Reagan family values versus Biden family values
“In the eight years that my father was President of the United States I never once sat in the room with business associates and called him on the phone. If I had, the Democrats would have skewered me.”
When I posted that tweet the other day, it got a huge response.
As we know from this week’s big whistleblower news, over the course of 10 years — while Joe Biden was vice president and when he was out of power — Hunter Biden put his father on speaker phone at least 20 times during meetings he was having with foreign business people.
That bombshell proved Joe Biden was lying all those times he told voters and the media that he never once talked with Hunter about his sweet business deals with Ukrainian gas companies and Chinese banks.
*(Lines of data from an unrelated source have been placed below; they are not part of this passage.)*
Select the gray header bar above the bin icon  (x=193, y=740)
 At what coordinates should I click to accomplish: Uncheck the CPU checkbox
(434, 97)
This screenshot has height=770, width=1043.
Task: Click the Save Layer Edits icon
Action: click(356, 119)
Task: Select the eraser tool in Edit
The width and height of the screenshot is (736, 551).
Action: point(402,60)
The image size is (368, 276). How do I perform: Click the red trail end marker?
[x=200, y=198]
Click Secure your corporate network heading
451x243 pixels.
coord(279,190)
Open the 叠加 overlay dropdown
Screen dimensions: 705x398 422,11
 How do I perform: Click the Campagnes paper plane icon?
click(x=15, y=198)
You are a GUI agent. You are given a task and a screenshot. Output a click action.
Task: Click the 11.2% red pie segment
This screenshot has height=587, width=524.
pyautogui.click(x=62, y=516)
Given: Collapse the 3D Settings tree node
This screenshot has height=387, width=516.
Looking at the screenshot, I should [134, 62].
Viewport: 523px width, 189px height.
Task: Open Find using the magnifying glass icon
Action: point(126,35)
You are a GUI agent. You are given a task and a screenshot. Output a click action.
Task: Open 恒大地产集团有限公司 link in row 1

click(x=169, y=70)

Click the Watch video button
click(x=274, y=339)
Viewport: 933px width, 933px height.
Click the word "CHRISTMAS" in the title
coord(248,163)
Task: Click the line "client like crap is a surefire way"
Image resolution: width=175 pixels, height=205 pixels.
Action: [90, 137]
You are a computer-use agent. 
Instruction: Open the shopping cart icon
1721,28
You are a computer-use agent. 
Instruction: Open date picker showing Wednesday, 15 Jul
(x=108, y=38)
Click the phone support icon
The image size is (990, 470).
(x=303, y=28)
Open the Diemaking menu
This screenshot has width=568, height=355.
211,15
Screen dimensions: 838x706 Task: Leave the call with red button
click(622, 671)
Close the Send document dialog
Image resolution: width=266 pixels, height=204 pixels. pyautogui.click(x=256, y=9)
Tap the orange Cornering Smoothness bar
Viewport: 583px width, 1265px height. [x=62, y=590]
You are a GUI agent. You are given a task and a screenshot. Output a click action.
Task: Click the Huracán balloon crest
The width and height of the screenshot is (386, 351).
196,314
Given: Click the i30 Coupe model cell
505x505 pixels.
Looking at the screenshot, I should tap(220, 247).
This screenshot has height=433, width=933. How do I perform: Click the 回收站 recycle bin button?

It also showed how differently Joe and my father were when it came to using the power and political influence of the presidency to enrich their extended families and friends.
The story of how my father “helped” me goes back to Election Night in 1966.
My dad was running for governor of California. I was 21 and working on a trucking dock in Los Angeles, loading oil well freight from 5 p.m. to 1:30 a.m.
I had just dropped out of college. And when I did, my parents laid down the law.
They said, “While you were in college, we picked up the tab. But now that you’ve dropped out, you get to pick up the tab. Find a place to live and get a job.”
The victory celebration for my dad was at the old Ambassador Hotel in downtown Los Angeles. I got off early from work and remember going up to my father and congratulating him on winning the governorship.
The next thing I did was ask him for a job.
I thought any politician would immediately open the door and give their offspring a job if they wanted it or needed it. But my father said, “I don’t believe in nepotism.”
I guess I should have asked for the job before I voted for him, but he really believed what he said.
When he became president, I got a call from White House lawyer Fred Fielding. It was a simple conversation.
“You are going to be approached by many people who will want to use you to get to your father,” he said. “They will offer you all kinds of things. Please, before you do anything, pick up the phone and call me. Here’s my number.”
Anytime anyone would call me — and many people did — I’d call Fielding. I’d tell him I was approached by X, Y or Z and what they wanted me to do.
Most of the time, Fielding would say, “You’re calling me, so your gut is probably telling you it’s not a good deal. So go with your gut.”
That’s what I did – and still do – because the attempts to buy the Reagan brand have never really stopped.
In 2019, when Volodymyr Zelensky was running for president of Ukraine I was offered $100,000 just to fly to Kiev to endorse Zelensky.
It wasn’t because I knew anything about Zelensky or Ukraine, it was because of who my father was.
I didn’t have a White House lawyer to call for advice, but I had the knowledge I needed to make the right decision. I went with my gut and declined the Ukrainian offer, figuring it would not look good if I was ever hauled before a congressional committee.
Based on the revelations about the Biden family’s dirty operations, First Son Hunter obviously does things differently. So does his dad.
If I had called my father about endorsing Zelensky he would have told me not to do it, but he was a better kind of president.
He understood he was serving the country. He wasn’t asking the country to serve him — or his family.